I quattro personaggi giocabili (Billy, Jimmy, Marian e Ranzo) offrono stili diversi solo sulla carta. In pratica, picchiano tutti allo stesso modo: con la speranza che l’avversario non abbia una parata rotta o un’armatura che lo renda temporaneamente immortale.
Le uniche variazioni vengono dalle mosse speciali e dai super attacchi “spazzatutto”, che illuminano lo schermo per qualche secondo prima di riportarci nella solita routine da picchiaduro d’altri tempi.
E quando provi a fare un po’ di spettacolo, magari lanciando un nemico contro un muro o in una trappola ambientale, ti accorgi che la fisica è in vacanza: i nemici vanno dove vogliono loro. Il risultato? Una frustrazione crescente e un gameplay che ti fa rimpiangere Final Fight su SNES.
Nemici e boss variano abbastanza, ma anche qui: quantità non fa qualità. Ti ritrovi spesso circondato da orde di cloni senza personalità, mentre i boss alternano buone idee a momenti di puro sadismo digitale (il settimo è da denuncia).

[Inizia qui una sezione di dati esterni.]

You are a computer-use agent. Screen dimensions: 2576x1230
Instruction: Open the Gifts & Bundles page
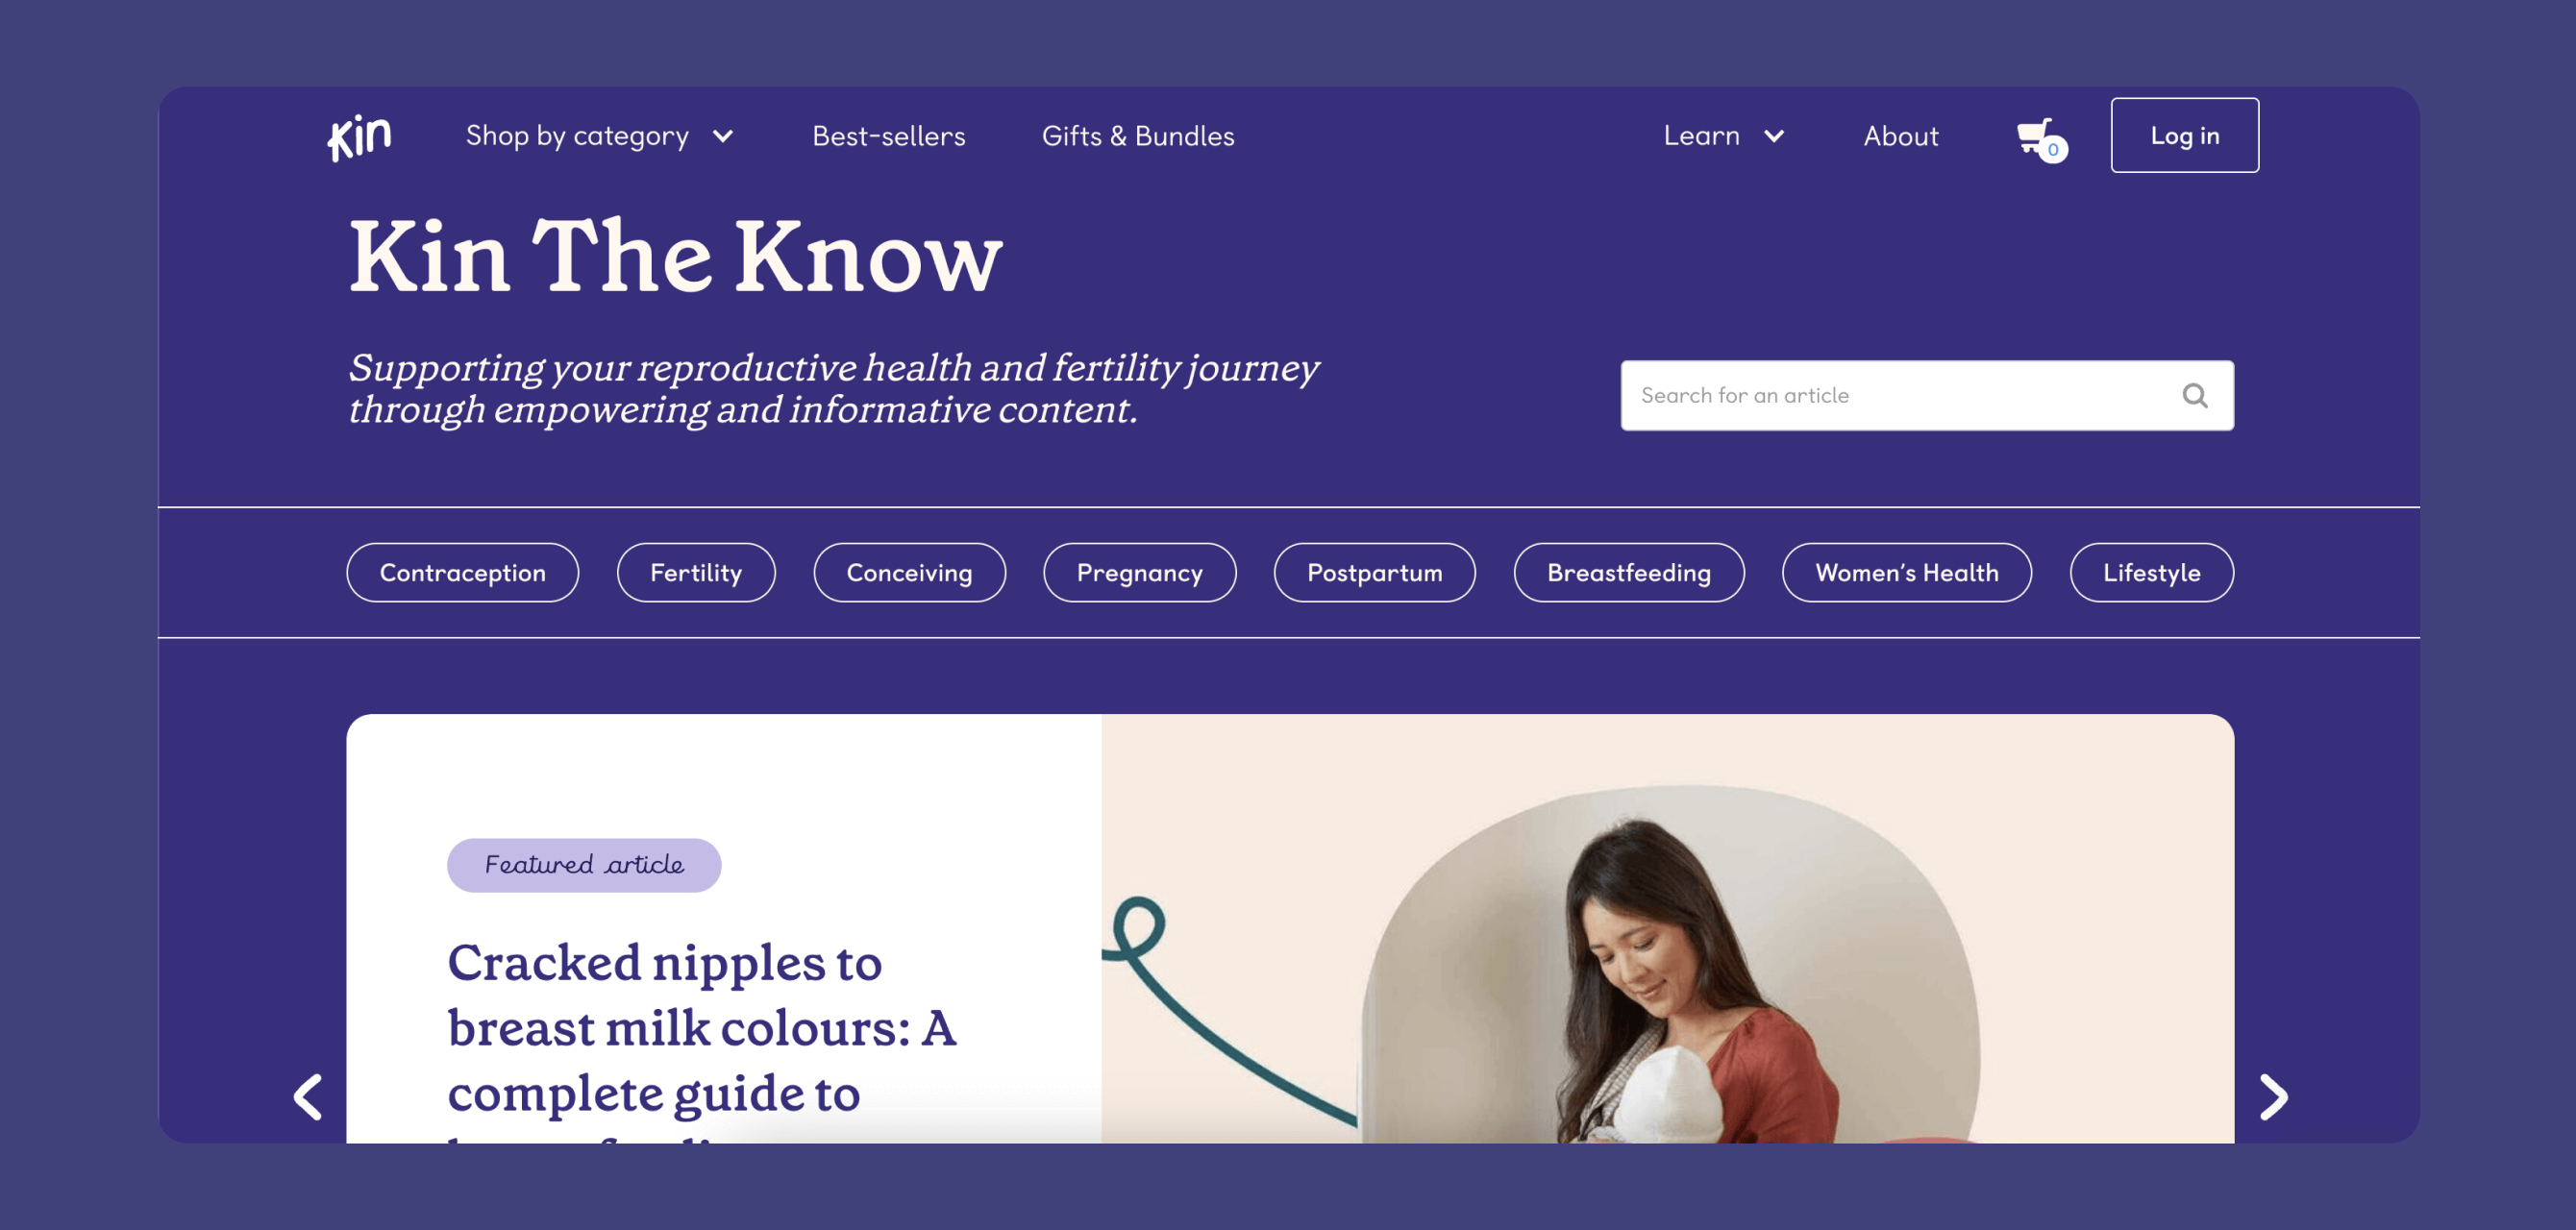pyautogui.click(x=1138, y=136)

Una botta di nostalgia… e basta
Dal punto di vista tecnico, Double Dragon Revive non è brutto, ma è anonimo. I modelli dei personaggi reggono, ma gli effetti di fuoco e chi sembrano usciti da un gioco di due generazioni fa.
La direzione artistica non osa mai, il colpo d’occhio è spento, le ambientazioni sembrano bozzetti lasciati a metà, e il sound design — pur con qualche remix carino — evapora non appena finisce il livello.
Anche la storia fa acqua da tutte le parti: cattivi dimenticabili, eroi senza carisma e un tono serio che stona terribilmente con l’anima tamarra e scanzonata della saga. Dopo il demenziale ma brillante Double Dragon Neon, questo Revive sembra scritto da un contabile col mal di schiena.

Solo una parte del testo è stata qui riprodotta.